- [EXERCISE INSTRUCTIONS]: Wherever the word "link" appears in the entries, copy the whole line.

- [DATA TO USE]:
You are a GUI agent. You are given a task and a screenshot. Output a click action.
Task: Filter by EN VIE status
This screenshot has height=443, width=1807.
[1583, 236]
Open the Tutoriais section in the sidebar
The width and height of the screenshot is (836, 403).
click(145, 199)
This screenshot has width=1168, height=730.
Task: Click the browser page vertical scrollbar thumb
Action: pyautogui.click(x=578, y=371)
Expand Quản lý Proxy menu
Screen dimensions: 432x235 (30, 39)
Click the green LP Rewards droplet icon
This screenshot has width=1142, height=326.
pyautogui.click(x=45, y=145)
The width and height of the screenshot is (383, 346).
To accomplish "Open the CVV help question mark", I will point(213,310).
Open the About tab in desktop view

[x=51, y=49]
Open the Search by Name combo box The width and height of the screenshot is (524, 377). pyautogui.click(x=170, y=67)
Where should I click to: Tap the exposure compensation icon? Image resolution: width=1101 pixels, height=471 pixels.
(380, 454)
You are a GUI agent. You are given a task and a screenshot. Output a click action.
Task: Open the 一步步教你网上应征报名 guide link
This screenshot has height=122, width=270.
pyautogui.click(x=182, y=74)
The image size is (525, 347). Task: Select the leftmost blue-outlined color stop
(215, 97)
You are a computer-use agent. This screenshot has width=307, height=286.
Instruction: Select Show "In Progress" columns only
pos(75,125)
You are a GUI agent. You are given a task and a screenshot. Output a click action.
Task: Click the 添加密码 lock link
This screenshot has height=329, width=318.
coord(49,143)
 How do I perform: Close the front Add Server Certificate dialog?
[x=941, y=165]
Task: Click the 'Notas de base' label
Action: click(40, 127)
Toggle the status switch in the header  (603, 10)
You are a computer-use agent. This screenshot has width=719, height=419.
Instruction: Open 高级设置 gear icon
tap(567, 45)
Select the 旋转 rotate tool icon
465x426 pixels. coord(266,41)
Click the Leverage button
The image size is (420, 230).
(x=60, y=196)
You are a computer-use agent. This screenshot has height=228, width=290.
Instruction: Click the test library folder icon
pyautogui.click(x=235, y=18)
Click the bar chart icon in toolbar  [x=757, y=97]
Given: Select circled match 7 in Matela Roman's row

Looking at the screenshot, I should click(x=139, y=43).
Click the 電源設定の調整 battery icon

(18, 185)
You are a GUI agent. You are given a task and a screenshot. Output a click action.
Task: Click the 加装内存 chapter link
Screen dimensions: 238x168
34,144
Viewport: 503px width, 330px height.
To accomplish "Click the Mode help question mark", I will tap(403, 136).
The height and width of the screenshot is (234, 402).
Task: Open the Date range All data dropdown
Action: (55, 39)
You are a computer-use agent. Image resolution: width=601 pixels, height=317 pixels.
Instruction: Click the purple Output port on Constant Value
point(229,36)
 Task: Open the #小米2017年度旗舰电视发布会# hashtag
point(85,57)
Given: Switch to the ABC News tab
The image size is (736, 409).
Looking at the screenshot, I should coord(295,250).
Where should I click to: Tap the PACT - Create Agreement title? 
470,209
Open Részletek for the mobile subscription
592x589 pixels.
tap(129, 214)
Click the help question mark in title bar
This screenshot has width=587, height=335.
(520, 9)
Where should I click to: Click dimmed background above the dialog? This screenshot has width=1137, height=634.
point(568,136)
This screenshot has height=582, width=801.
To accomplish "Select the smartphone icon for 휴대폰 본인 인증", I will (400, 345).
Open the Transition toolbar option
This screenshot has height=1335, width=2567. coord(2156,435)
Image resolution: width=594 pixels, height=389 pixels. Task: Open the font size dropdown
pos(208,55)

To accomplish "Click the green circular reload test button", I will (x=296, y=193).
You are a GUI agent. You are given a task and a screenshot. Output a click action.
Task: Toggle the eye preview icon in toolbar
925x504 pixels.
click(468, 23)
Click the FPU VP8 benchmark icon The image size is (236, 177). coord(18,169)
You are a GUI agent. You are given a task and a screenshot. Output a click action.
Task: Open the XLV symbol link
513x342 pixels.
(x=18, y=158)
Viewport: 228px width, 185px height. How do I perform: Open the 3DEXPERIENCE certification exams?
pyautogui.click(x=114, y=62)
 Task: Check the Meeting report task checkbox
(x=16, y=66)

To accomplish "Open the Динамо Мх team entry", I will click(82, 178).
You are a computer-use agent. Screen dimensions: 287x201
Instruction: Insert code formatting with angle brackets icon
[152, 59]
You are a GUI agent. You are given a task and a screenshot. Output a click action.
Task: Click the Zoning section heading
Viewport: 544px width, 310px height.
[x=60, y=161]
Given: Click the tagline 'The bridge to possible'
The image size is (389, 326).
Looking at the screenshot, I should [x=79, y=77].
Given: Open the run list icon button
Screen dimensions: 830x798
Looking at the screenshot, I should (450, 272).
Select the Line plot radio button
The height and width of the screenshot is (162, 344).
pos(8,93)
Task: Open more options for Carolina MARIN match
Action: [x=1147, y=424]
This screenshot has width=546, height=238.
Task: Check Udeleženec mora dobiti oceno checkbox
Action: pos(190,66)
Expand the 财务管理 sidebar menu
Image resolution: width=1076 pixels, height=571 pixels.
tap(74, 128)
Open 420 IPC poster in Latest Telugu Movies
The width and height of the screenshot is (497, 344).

- [EXERCISE SOLUTION]:
Task: Open the 一步步教你网上应征报名 guide link
Task: Click the 添加密码 lock link
Task: Click the 加装内存 chapter link
Task: Open the XLV symbol link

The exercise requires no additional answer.